§ **TRY IT**:
Word for word, copy the records that follow.

[Extracted records]
□ □ □ □ □ □ □

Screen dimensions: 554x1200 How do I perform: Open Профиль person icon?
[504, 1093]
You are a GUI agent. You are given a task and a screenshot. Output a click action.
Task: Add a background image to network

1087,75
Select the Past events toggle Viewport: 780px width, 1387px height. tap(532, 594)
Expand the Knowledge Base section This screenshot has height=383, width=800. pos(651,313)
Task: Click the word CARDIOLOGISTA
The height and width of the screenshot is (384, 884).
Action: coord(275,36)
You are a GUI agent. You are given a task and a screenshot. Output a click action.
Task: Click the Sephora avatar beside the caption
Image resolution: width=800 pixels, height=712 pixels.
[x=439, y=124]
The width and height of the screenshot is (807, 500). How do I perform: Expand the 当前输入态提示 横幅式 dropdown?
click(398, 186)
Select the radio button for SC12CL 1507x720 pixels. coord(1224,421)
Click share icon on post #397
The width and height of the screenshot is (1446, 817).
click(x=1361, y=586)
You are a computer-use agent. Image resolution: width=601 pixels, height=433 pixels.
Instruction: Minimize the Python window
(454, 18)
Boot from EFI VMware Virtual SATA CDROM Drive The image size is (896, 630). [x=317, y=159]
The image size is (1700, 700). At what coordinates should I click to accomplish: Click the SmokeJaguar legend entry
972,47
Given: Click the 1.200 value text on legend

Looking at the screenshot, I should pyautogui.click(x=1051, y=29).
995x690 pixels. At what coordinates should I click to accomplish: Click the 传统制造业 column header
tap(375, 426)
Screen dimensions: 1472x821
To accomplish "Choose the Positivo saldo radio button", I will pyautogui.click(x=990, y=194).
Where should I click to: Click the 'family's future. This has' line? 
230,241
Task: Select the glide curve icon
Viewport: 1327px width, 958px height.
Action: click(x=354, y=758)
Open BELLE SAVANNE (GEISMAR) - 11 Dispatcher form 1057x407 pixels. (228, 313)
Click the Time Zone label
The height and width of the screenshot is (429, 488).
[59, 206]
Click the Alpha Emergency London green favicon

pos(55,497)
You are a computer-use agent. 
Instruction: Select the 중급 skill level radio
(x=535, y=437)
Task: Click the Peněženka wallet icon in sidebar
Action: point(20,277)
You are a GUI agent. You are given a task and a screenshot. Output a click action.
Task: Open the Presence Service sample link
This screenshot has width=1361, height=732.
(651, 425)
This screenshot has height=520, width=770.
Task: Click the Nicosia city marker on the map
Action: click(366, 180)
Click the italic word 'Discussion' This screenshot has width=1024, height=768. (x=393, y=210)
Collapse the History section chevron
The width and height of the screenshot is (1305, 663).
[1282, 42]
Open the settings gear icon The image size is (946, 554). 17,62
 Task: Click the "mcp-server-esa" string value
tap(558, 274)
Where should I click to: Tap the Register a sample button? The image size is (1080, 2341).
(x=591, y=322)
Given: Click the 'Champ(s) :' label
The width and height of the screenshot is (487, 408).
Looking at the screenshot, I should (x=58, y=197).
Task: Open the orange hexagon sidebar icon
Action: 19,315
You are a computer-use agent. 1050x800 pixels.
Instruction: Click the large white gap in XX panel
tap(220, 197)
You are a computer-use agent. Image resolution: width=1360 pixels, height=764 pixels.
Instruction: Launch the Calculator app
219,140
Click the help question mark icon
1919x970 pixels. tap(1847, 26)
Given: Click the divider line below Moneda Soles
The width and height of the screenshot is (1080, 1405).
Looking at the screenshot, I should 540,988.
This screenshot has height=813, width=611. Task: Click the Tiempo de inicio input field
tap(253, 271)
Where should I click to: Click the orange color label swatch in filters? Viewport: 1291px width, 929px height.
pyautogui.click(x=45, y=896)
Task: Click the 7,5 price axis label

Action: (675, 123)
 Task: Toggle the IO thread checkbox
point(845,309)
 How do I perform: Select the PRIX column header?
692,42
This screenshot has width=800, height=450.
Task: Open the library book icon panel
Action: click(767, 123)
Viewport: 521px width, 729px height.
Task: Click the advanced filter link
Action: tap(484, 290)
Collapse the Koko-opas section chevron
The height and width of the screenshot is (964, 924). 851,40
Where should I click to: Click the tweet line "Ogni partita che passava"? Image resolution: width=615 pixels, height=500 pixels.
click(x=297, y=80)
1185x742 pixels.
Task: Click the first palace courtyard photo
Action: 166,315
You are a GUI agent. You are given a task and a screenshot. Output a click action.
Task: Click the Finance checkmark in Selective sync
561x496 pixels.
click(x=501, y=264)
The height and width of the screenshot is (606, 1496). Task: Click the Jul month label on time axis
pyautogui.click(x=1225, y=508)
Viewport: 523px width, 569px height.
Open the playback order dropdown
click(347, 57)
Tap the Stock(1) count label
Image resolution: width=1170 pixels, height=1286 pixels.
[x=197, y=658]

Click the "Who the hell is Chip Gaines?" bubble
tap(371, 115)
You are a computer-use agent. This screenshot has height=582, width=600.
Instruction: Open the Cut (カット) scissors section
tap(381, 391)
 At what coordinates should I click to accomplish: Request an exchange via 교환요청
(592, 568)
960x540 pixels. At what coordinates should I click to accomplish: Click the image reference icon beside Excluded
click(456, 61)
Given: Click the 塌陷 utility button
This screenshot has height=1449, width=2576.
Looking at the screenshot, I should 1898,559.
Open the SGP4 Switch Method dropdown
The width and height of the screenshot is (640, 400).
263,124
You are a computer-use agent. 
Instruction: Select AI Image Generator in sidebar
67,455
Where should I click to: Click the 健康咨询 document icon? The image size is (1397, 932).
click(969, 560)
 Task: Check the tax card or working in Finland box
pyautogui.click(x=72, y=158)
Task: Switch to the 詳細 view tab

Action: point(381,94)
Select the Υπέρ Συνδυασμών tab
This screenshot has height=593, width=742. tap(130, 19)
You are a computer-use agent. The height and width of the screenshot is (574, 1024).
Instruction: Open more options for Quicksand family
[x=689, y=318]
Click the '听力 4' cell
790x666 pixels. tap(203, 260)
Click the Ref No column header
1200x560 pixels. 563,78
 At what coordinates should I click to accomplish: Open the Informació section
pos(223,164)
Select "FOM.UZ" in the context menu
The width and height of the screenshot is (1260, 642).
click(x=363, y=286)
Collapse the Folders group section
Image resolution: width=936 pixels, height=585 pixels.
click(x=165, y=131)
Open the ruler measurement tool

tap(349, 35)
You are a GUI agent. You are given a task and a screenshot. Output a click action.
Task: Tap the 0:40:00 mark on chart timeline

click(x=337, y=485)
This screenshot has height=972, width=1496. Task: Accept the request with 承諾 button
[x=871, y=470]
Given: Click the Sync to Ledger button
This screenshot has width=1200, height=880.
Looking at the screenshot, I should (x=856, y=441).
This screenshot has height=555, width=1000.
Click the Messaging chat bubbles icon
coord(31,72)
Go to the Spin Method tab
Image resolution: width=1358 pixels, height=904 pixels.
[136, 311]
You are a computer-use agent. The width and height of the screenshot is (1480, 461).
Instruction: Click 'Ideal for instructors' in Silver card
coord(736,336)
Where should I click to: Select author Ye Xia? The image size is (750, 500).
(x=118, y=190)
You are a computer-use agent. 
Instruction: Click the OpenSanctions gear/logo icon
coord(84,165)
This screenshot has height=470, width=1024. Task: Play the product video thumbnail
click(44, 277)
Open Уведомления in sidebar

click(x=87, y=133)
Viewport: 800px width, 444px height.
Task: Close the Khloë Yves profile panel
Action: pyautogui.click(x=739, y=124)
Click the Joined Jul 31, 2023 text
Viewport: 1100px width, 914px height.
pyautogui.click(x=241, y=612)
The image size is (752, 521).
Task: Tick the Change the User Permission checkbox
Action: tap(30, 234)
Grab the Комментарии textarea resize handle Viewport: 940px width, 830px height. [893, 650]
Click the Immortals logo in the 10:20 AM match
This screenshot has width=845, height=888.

□ □ □ □ □ □ □

§ **ANSWER TO THE EXERCISE**:
Screen dimensions: 554x1200 How do I perform: Open Профиль person icon?
[504, 1093]
You are a GUI agent. You are given a task and a screenshot. Output a click action.
Task: Add a background image to network

1087,75
Select the Past events toggle Viewport: 780px width, 1387px height. tap(532, 594)
Expand the Knowledge Base section This screenshot has height=383, width=800. pos(651,313)
Task: Click the word CARDIOLOGISTA
The height and width of the screenshot is (384, 884).
Action: coord(275,36)
You are a GUI agent. You are given a task and a screenshot. Output a click action.
Task: Click the Sephora avatar beside the caption
Image resolution: width=800 pixels, height=712 pixels.
[x=439, y=124]
The width and height of the screenshot is (807, 500). How do I perform: Expand the 当前输入态提示 横幅式 dropdown?
click(398, 186)
Select the radio button for SC12CL 1507x720 pixels. coord(1224,421)
Click share icon on post #397
The width and height of the screenshot is (1446, 817).
click(x=1361, y=586)
You are a computer-use agent. Image resolution: width=601 pixels, height=433 pixels.
Instruction: Minimize the Python window
(454, 18)
Boot from EFI VMware Virtual SATA CDROM Drive The image size is (896, 630). [x=317, y=159]
The image size is (1700, 700). At what coordinates should I click to accomplish: Click the SmokeJaguar legend entry
972,47
Given: Click the 1.200 value text on legend

Looking at the screenshot, I should pyautogui.click(x=1051, y=29).
995x690 pixels. At what coordinates should I click to accomplish: Click the 传统制造业 column header
tap(375, 426)
Screen dimensions: 1472x821
To accomplish "Choose the Positivo saldo radio button", I will pyautogui.click(x=990, y=194).
Where should I click to: Click the 'family's future. This has' line? 
230,241
Task: Select the glide curve icon
Viewport: 1327px width, 958px height.
Action: click(x=354, y=758)
Open BELLE SAVANNE (GEISMAR) - 11 Dispatcher form 1057x407 pixels. (228, 313)
Click the Time Zone label
The height and width of the screenshot is (429, 488).
[59, 206]
Click the Alpha Emergency London green favicon

pos(55,497)
You are a computer-use agent. 
Instruction: Select the 중급 skill level radio
(x=535, y=437)
Task: Click the Peněženka wallet icon in sidebar
Action: point(20,277)
You are a GUI agent. You are given a task and a screenshot. Output a click action.
Task: Open the Presence Service sample link
This screenshot has width=1361, height=732.
(651, 425)
This screenshot has height=520, width=770.
Task: Click the Nicosia city marker on the map
Action: click(366, 180)
Click the italic word 'Discussion' This screenshot has width=1024, height=768. (x=393, y=210)
Collapse the History section chevron
The width and height of the screenshot is (1305, 663).
[1282, 42]
Open the settings gear icon The image size is (946, 554). 17,62
 Task: Click the "mcp-server-esa" string value
tap(558, 274)
Where should I click to: Tap the Register a sample button? The image size is (1080, 2341).
(x=591, y=322)
Given: Click the 'Champ(s) :' label
The width and height of the screenshot is (487, 408).
Looking at the screenshot, I should (x=58, y=197).
Task: Open the orange hexagon sidebar icon
Action: 19,315
You are a computer-use agent. 1050x800 pixels.
Instruction: Click the large white gap in XX panel
tap(220, 197)
You are a computer-use agent. Image resolution: width=1360 pixels, height=764 pixels.
Instruction: Launch the Calculator app
219,140
Click the help question mark icon
1919x970 pixels. tap(1847, 26)
Given: Click the divider line below Moneda Soles
The width and height of the screenshot is (1080, 1405).
Looking at the screenshot, I should 540,988.
This screenshot has height=813, width=611. Task: Click the Tiempo de inicio input field
tap(253, 271)
Where should I click to: Click the orange color label swatch in filters? Viewport: 1291px width, 929px height.
pyautogui.click(x=45, y=896)
Task: Click the 7,5 price axis label

Action: (675, 123)
 Task: Toggle the IO thread checkbox
point(845,309)
 How do I perform: Select the PRIX column header?
692,42
This screenshot has width=800, height=450.
Task: Open the library book icon panel
Action: click(767, 123)
Viewport: 521px width, 729px height.
Task: Click the advanced filter link
Action: tap(484, 290)
Collapse the Koko-opas section chevron
The height and width of the screenshot is (964, 924). 851,40
Where should I click to: Click the tweet line "Ogni partita che passava"? Image resolution: width=615 pixels, height=500 pixels.
click(x=297, y=80)
1185x742 pixels.
Task: Click the first palace courtyard photo
Action: 166,315
You are a GUI agent. You are given a task and a screenshot. Output a click action.
Task: Click the Finance checkmark in Selective sync
561x496 pixels.
click(x=501, y=264)
The height and width of the screenshot is (606, 1496). Task: Click the Jul month label on time axis
pyautogui.click(x=1225, y=508)
Viewport: 523px width, 569px height.
Open the playback order dropdown
click(347, 57)
Tap the Stock(1) count label
Image resolution: width=1170 pixels, height=1286 pixels.
[x=197, y=658]

Click the "Who the hell is Chip Gaines?" bubble
tap(371, 115)
You are a computer-use agent. This screenshot has height=582, width=600.
Instruction: Open the Cut (カット) scissors section
tap(381, 391)
 At what coordinates should I click to accomplish: Request an exchange via 교환요청
(592, 568)
960x540 pixels. At what coordinates should I click to accomplish: Click the image reference icon beside Excluded
click(456, 61)
Given: Click the 塌陷 utility button
This screenshot has height=1449, width=2576.
Looking at the screenshot, I should 1898,559.
Open the SGP4 Switch Method dropdown
The width and height of the screenshot is (640, 400).
263,124
You are a computer-use agent. 
Instruction: Select AI Image Generator in sidebar
67,455
Where should I click to: Click the 健康咨询 document icon? The image size is (1397, 932).
click(969, 560)
 Task: Check the tax card or working in Finland box
pyautogui.click(x=72, y=158)
Task: Switch to the 詳細 view tab

Action: point(381,94)
Select the Υπέρ Συνδυασμών tab
This screenshot has height=593, width=742. tap(130, 19)
You are a computer-use agent. The height and width of the screenshot is (574, 1024).
Instruction: Open more options for Quicksand family
[x=689, y=318]
Click the '听力 4' cell
790x666 pixels. tap(203, 260)
Click the Ref No column header
1200x560 pixels. 563,78
 At what coordinates should I click to accomplish: Open the Informació section
pos(223,164)
Select "FOM.UZ" in the context menu
The width and height of the screenshot is (1260, 642).
click(x=363, y=286)
Collapse the Folders group section
Image resolution: width=936 pixels, height=585 pixels.
click(x=165, y=131)
Open the ruler measurement tool

tap(349, 35)
You are a GUI agent. You are given a task and a screenshot. Output a click action.
Task: Tap the 0:40:00 mark on chart timeline

click(x=337, y=485)
This screenshot has height=972, width=1496. Task: Accept the request with 承諾 button
[x=871, y=470]
Given: Click the Sync to Ledger button
This screenshot has width=1200, height=880.
Looking at the screenshot, I should (x=856, y=441).
This screenshot has height=555, width=1000.
Click the Messaging chat bubbles icon
coord(31,72)
Go to the Spin Method tab
Image resolution: width=1358 pixels, height=904 pixels.
[136, 311]
You are a computer-use agent. The width and height of the screenshot is (1480, 461).
Instruction: Click 'Ideal for instructors' in Silver card
coord(736,336)
Where should I click to: Select author Ye Xia? The image size is (750, 500).
(x=118, y=190)
You are a computer-use agent. 
Instruction: Click the OpenSanctions gear/logo icon
coord(84,165)
This screenshot has height=470, width=1024. Task: Play the product video thumbnail
click(44, 277)
Open Уведомления in sidebar

click(x=87, y=133)
Viewport: 800px width, 444px height.
Task: Close the Khloë Yves profile panel
Action: pyautogui.click(x=739, y=124)
Click the Joined Jul 31, 2023 text
Viewport: 1100px width, 914px height.
pyautogui.click(x=241, y=612)
The image size is (752, 521).
Task: Tick the Change the User Permission checkbox
Action: tap(30, 234)
Grab the Комментарии textarea resize handle Viewport: 940px width, 830px height. [893, 650]
Click the Immortals logo in the 10:20 AM match
This screenshot has width=845, height=888.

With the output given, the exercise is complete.